America’s Special Representative to Pakistan and Afghanistan, Richard Holbrooke, has warned Islamabad that reconstruction in the country following the devastating floods would cost “tens of billions of dollars,” and the international community cannot foot the entire bill.
Talking to newspaper editors in Karachi on Thursday, Holbrooke called the floods “Pakistan’s 9/11” and urged the government to raise funds locally. “Just like after 9/11, some important decisions need to be taken,” said the special envoy, who started his visit to Pakistan this week to see the flood situation firsthand.

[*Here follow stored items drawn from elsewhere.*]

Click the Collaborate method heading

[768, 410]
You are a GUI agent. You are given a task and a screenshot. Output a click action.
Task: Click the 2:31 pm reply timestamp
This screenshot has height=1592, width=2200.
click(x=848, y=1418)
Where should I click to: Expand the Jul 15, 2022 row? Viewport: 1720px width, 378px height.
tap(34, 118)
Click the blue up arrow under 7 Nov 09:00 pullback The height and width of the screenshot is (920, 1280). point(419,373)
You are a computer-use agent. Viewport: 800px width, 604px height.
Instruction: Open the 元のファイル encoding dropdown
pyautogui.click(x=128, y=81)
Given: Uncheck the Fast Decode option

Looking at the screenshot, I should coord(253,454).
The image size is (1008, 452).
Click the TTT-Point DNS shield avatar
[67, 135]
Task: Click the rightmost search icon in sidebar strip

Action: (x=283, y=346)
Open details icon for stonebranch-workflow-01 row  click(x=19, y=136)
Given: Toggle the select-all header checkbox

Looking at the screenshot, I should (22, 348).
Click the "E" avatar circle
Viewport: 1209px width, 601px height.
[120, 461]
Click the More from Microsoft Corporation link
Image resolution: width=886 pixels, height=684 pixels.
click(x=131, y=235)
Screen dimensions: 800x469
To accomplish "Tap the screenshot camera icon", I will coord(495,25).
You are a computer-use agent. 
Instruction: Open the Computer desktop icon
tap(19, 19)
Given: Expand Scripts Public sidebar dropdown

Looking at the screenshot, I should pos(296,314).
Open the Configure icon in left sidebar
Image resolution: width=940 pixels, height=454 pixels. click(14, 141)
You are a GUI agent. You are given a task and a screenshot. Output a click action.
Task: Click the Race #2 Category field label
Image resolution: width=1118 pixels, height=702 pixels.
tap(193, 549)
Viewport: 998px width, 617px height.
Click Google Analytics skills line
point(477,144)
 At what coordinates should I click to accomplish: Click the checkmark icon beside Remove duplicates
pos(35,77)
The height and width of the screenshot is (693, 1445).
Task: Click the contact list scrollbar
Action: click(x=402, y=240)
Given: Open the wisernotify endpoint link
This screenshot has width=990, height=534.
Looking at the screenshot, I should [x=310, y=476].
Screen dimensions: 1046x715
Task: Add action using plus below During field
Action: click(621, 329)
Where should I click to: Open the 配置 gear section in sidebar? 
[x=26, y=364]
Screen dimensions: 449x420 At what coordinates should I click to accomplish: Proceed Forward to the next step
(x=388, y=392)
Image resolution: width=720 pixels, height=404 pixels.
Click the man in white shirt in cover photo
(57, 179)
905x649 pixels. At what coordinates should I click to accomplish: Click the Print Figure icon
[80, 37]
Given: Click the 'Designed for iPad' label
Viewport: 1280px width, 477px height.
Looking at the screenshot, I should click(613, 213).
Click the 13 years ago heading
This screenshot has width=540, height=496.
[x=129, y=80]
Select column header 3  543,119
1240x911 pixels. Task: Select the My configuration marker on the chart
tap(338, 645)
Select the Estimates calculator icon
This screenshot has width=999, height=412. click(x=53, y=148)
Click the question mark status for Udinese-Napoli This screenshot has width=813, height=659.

He, however, assured his audience that the US would lead the international effort to raise funds but hinted that Pakistan needs to do more locally, “given that the country has one of the narrowest tax bases in the world.” Holbrooke said that he had been to many disaster zones in the past but was shaken by the vastness of the problem in Pakistan. He said that it was a “holocaust-like situation” which required “one of the biggest reconstruction efforts in living memory.”
In a sparring mood, Holbrooke chided the media for creating hysteria and also for pinning wrong expectations on the US government. “On the one hand you tell me that the US is interfering in the affairs of Pakistan and on the other you ask us to come up with more help and sort things out. This shows there is too much confusion.”
The US envoy said that while America is criticised in Pakistan, “when the chips are down, it is the United States that comes to the aid of Pakistan first.”
Holbrooke recalled the adverse media reaction in Pakistan to “so called” conditionalities in the Kerry-Lugar Bill. “Here we were trying to get across a $7.5 billion assistance programme to Pakistan, and people in Pakistan were saying it was infringing their sovereignty,” he recalled, adding “that reaction kind of hurt us.”
In the questions that followed, Holbrooke clarified that his tough talking did not mean that if the Pakistan government did not work towards what was expected of in terms of resource mobilisation, the US would withhold funding. “We are committed to helping Pakistan. There is no question about that,” he said.
His worry, said the US envoy, was that a percentage of the money allocated under the Kerry-Lugar Bill was now diverted for flood relief. “Long term projects have been affected by this catastrophe,” he said.
Published in The Express Tribune, September 17th, 2010.